Unseasonably warm temperatures and a lack of snow in the Northeast have forced some popular ski resorts in the region to temporarily close.
The Northeast saw numerous record-high temperatures to start the new year, melting a good portion of the region's snowpack.
For Vermont ski resorts, the warm temperatures continued to diminish snowpack and hinder any chances for either natural or manmade snow.
"Recently, it's simply not been cold enough for many ski resorts to effectively make snow," said Spencer Spellman, senior editor for On The Snow.

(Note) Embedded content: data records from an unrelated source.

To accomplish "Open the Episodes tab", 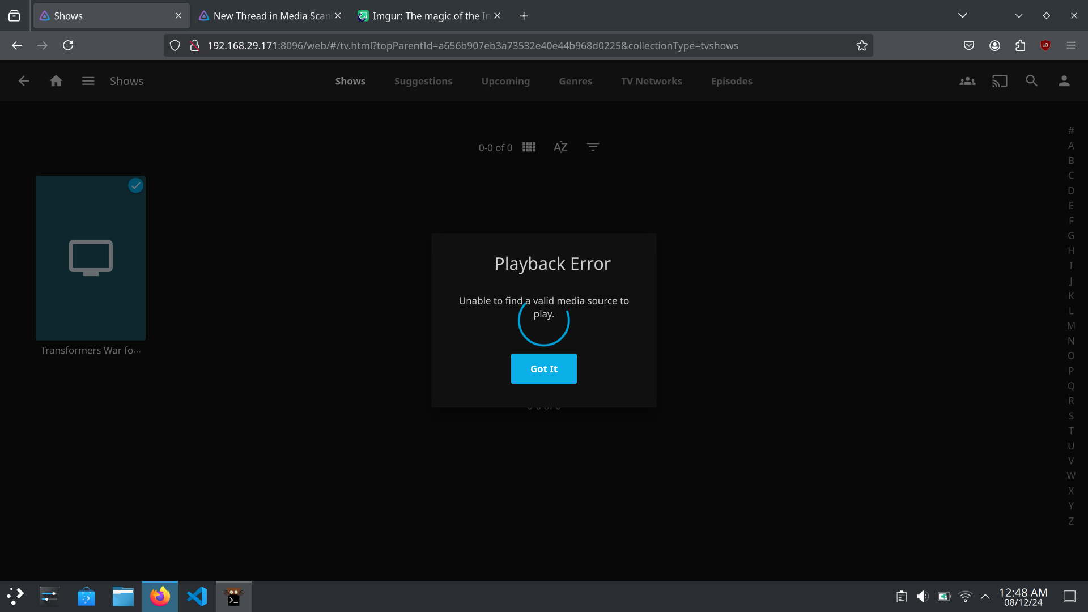I will tap(731, 81).
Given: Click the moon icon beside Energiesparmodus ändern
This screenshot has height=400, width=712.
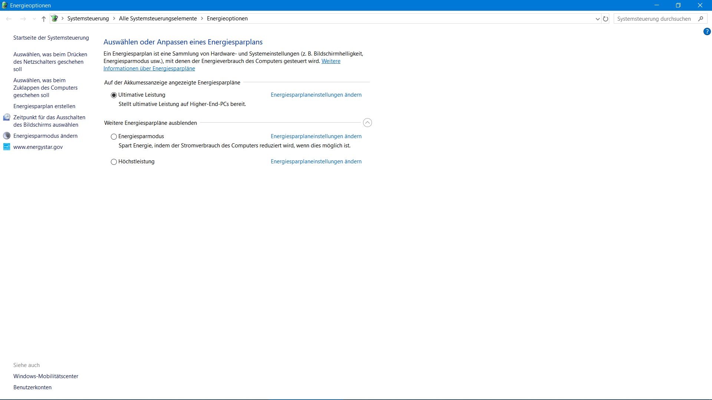Looking at the screenshot, I should [7, 136].
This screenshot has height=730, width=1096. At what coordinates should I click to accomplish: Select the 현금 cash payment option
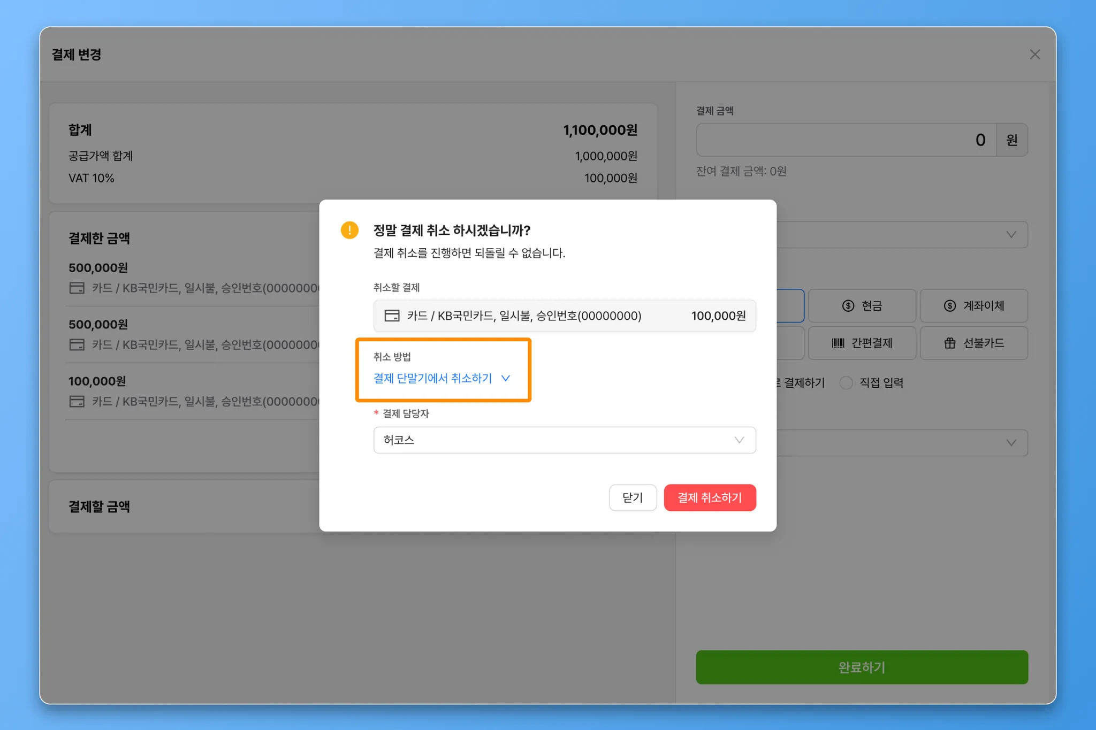click(x=862, y=306)
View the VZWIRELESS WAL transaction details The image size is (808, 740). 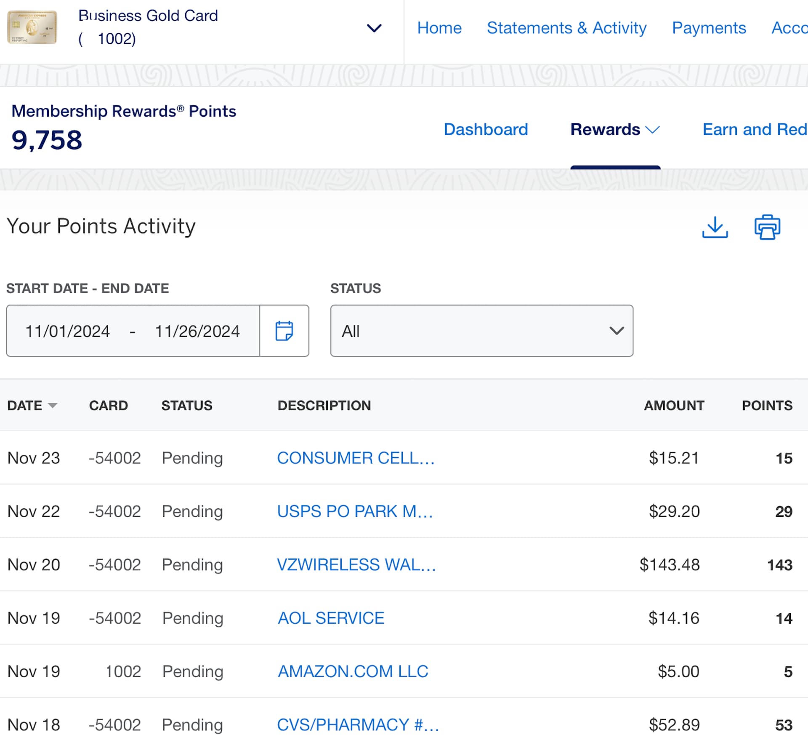click(x=356, y=565)
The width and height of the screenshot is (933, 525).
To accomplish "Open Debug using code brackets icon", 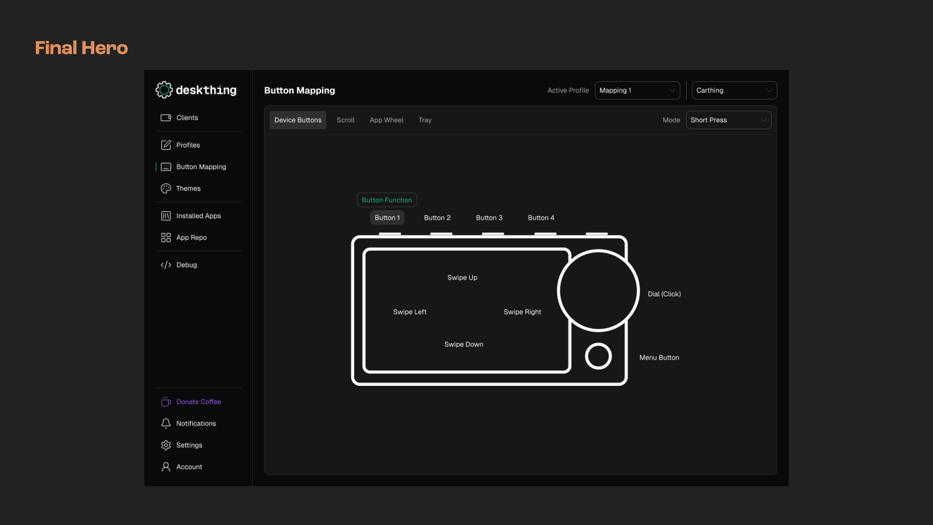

Spellman said that the precipitation they've gotten along with the warmth in the Northeast has only hurt the mountains.
"That's on top of the combination of rain and warmer temperatures that have melted much of the snow that's there," he said.
Because of the unseasonable warmth and the inability to make snow, many ski resorts suffer.
"Many New England ski resorts have had to do temporary closures," Spellman said. "Mad River Glen and Camden Snow Bowl are among them, but they're expected to reopen as soon as conditions allow."
Mad River Glen, a ski resort in Waitsfield, Vermont, hopes to turn on the ski lifts once the weather gets colder.
"After an incredible stretch of skiing over the holiday week, we have been forced to suspend operations," Mad River Glen wrote.
About 40 miles to the northeast, Burlington, a famous ski town, saw temperatures as high as 25 degrees above normal before the new year. Temperatures are still running 10-15 degrees above average to start the year.
Cold isn't the only thing that's been lacking. Vermont ski resorts are also suffering due to the insufficient snowpack.
"The iconic ski resorts like Killington and Stowe have seen about 50 inches of snow, while their season averages are closer to 200," Spellman said. "So, they're at a disadvantage going into January."
With temperatures dropping back to normal this weekend, Bryan Rivard with Ski Vermont is hopeful that some of these popular resorts will start allowing skiers and boarders back.
"Ski areas in Vermont are used to working with erratic weather and will be able to expand open terrain quickly as soon as temperatures drop," Rivard said. "That's one of the benefits of Vermont having some of the strongest snowmaking systems in the world – they can capitalize on any windows of cold weather to build up their bases and resurface terrain."